Id. § 9701(c)(2). An entity is also an operator's "related person" if it is a "successor in interest of any person described in clause (i), (ii), or (iii)." Id. The Act does not define the phrase "successor in interest."
Second, Congress established the 1992 UMWA Benefit Plan ("the Plan"). Id. § 9712(a). The Plan provides health benefits to retirees who retired prior to September 30, 1994, and who, among other things, are not eligible to receive benefits from the Combined Benefit Fund. Id. § 9712(b). The Plan is financed by annual and monthly premiums paid by the beneficiaries' "last signatory operators." 2 Id. § 9712(d)(1), (3). An operator's "successor in interest" and "related persons" are jointly and severally liable for the operator's premiums.

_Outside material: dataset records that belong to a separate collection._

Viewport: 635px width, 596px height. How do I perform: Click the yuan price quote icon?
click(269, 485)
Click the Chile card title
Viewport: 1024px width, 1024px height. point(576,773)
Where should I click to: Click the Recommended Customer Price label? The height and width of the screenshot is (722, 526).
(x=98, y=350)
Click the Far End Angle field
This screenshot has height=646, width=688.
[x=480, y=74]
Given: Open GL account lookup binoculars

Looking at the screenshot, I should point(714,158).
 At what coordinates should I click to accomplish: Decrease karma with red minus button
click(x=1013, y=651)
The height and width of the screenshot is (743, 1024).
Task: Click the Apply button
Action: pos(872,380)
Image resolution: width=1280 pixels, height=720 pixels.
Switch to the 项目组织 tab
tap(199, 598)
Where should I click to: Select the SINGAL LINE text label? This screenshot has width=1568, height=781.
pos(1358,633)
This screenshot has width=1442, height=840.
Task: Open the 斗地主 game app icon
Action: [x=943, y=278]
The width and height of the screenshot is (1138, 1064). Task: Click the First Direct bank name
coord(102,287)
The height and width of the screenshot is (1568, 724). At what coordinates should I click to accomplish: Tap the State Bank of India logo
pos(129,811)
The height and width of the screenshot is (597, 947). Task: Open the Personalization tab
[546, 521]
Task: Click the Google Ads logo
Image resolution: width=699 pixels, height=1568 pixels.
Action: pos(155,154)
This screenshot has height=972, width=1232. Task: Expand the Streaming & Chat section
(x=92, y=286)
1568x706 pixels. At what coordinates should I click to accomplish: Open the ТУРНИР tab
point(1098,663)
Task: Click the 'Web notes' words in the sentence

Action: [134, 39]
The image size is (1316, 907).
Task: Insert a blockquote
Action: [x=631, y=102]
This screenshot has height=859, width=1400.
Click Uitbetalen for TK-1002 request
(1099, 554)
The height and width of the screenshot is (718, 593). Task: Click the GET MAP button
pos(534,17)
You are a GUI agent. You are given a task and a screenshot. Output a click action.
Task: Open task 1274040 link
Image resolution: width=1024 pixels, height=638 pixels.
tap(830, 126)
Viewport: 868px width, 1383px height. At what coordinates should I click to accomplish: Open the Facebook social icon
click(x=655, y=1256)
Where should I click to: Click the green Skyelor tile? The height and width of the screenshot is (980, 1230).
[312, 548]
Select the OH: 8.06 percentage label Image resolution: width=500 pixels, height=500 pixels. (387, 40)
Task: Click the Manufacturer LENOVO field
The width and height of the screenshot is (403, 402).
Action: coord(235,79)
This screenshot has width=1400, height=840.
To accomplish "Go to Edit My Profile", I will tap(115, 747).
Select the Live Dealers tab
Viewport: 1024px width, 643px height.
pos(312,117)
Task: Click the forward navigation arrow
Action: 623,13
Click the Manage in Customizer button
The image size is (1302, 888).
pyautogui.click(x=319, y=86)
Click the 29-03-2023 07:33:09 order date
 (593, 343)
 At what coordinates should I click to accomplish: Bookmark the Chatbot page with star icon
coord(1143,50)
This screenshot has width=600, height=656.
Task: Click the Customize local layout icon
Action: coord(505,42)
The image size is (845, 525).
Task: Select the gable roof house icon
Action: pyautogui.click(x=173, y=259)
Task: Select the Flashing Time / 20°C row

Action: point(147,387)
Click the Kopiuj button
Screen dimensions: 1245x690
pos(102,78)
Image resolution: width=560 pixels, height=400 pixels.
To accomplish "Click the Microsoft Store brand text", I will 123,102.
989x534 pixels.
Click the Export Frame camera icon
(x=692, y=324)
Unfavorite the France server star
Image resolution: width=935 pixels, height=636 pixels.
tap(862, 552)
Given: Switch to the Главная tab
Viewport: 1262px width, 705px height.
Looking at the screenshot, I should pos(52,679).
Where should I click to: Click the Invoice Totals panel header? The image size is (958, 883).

Id. §§ 9711(g)(1), 9712(d)(4).
The instant appeals concern two separate cases arising from the Southern District of West Virginia. The pertinent facts concerning those cases are as follows.
UMWA 1992 Benefit Plan v. Leckie Smokeless Coal Co.
Appellees in the first of the two cases before us are Leckie Smokeless Coal Company, the New River Mineral Resources Company, and Gould Resources, Inc. Until January 1994, Leckie conducted coal mine operations in West Virginia. New River and Gould are affiliates of Leckie that own leases of coal lands located adjacent to Leckie's property. Together, the three companies have been assigned 140 beneficiaries for purposes of Combined Benefit Fund liability and, with respect to the 1992 UMWA Benefit Plan, are the last signatory employers of 87 retirees....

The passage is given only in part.